Brewers’ Rodriguez still hopes to close again

MILWAUKEE — Francisco Rodriguez is fiddling with his smart phone, sitting in the leather chair next to his locker, when he’s asked about how he has settled into his role as the Milwaukee Brewers setup man. It’s been almost a year to the day that Rodriguez was in a Milwaukee uniform for the first time.
 
He stops abruptly and looks up from his phone. He clearly doesn’t like how the question has been phrased.
 
“I’m a closer,” Rodriguez clarifies. “My mentality is as a closer. I’ve been a closer my whole career. I’ve been a setup man for one year. Don’t tell me that I’m a setup. I’m waiting for my opportunity. When that time comes, I’ll be ready for it.”
 
There’s a bite to his words, as he gives his explanation. After all, he holds the record for most saves in a single season in baseball history (62), has led the league in saves three times, and been to four All-Star games. He has more than earned the “closer” label in his 11-year career.
 
But ever since that magical 2008 season, when no one was more effective in the ninth inning than Rodriguez, he hasn’t quite regained his form for a full season. His partial season with the Brewers in 2011 was his most dominant since that record-setting year, as he tallied a 1.86 ERA and 1.138 WHIP — his lowest marks in those categories since 2006.
 
Through one half of his first full season in Milwaukee though, Rodriguez has fought a losing battle to channel his old self. He’s struggled mightily with his command at times this season and has already taken as many losses as he did in 2010 and 2011 combined. Every time he’s taken three steps forward, he said, he feels as though he’s taken six steps back.
 
Still, Brewers manager Ron Roenicke, who was a coach on the Angels’ staff when Rodriguez was Anaheim’s dominant closer, has repeatedly put his faith in Rodriguez. He has seen the potential firsthand — 62 times in one season. 
 
“He’s been frustrated no doubt,” Rodriguez said. “He doesn’t like the way he’s thrown this year. … Frankie is a perfectionist. He’s an unbelievable gamer. When he’s not out there performing at the level he should be, he’s not happy with what he’s doing.”
 
That ambition and yearning for perfection has kept Rodriguez’s eyes on the prize.
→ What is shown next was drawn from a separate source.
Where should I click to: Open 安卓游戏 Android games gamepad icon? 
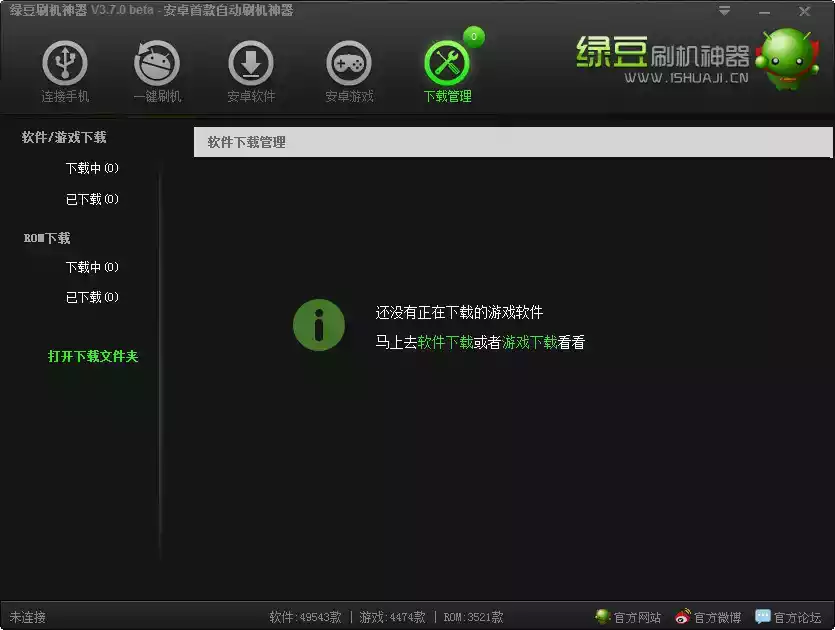click(x=347, y=62)
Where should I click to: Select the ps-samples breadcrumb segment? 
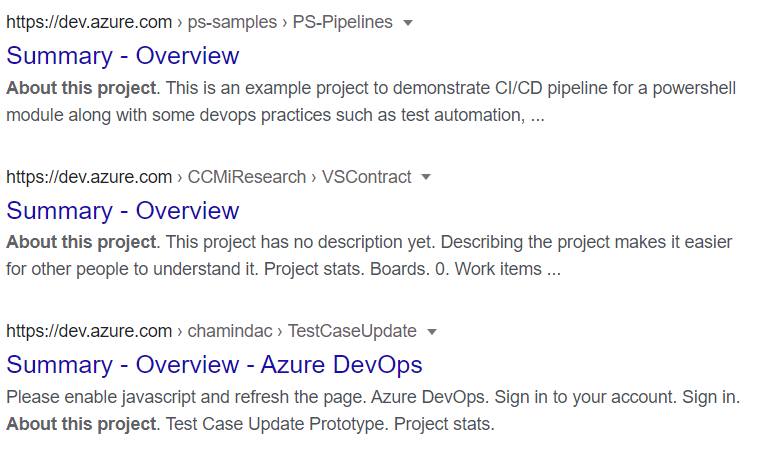coord(232,22)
He is a setup man now, yes, but it’s clear that’s not how he views himself. He still yearns to be the man in the ninth inning. It’s a goal he’s determined to fulfill, whether it be this year, next year, or a year after that. And as he talks about it, his confidence in his own game is tangible.
 
“Of course (I miss it),” Rodriguez said. “Coming into this year, I knew my role was going to be setup, so I prepared myself for that mentally and physically for the challenge. But definitely, when I get the opportunity once again, everything’s going to change: my mentality, the way that I work, everything.”
 
With John Axford entrenched as the Brewers closer, it’s not likely that that opportunity will be in Milwaukee. At least, it appeared that way before the season, when Axford had carved his own spot in the record books, for a different kind of saves streak.
 
When Rodriguez was added to that equation last year though, that kind of pedigree in the eighth inning was a bit intimidating for Axford, a player without much experience closing games. And while Rodriguez has made it clear this year and last that he wants to close, like Rodriguez, Axford treasures that inter-clubhouse competition.
 
“It was intimidating to a certain degree,” Axford said of Rodriguez’s arrival. “It makes you appreciate your job a little bit more when something like that happens. We both were in it for winning games. That’s why he was brought over.
 
“I know it’s been difficult for him to try and change his mentality at times, but he just takes that fighter attitude that he has out there every single time. I think it turned out well for him.”
 
Rodriguez knows he can help a team in the ninth inning. But right now, the faith from his coaching staff and Roenicke’s understanding of his potential has him content with his role. However, there’s a clear expiration date attached.
 
He admits he doesn’t feel like a young player anymore; although, his consistent reluctance to ask for a day off speaks to his longevity. And while the opportunity may exist for him to close, his situation in Milwaukee begs the question of whether that time will run out sooner rather than later.
 
But, as he always has, Rodriguez feels like he’s on the doorstep of regaining the prominence that once made him the game’s most dominant closer. Somebody just has to let him in.
 
“Hopefully, when I get it, I’ll just get it done,” Rodriguez said. “If you want to be able to have that job and keep that job, you have to be consistent. When it comes, you just have to hold it tight and not let go.”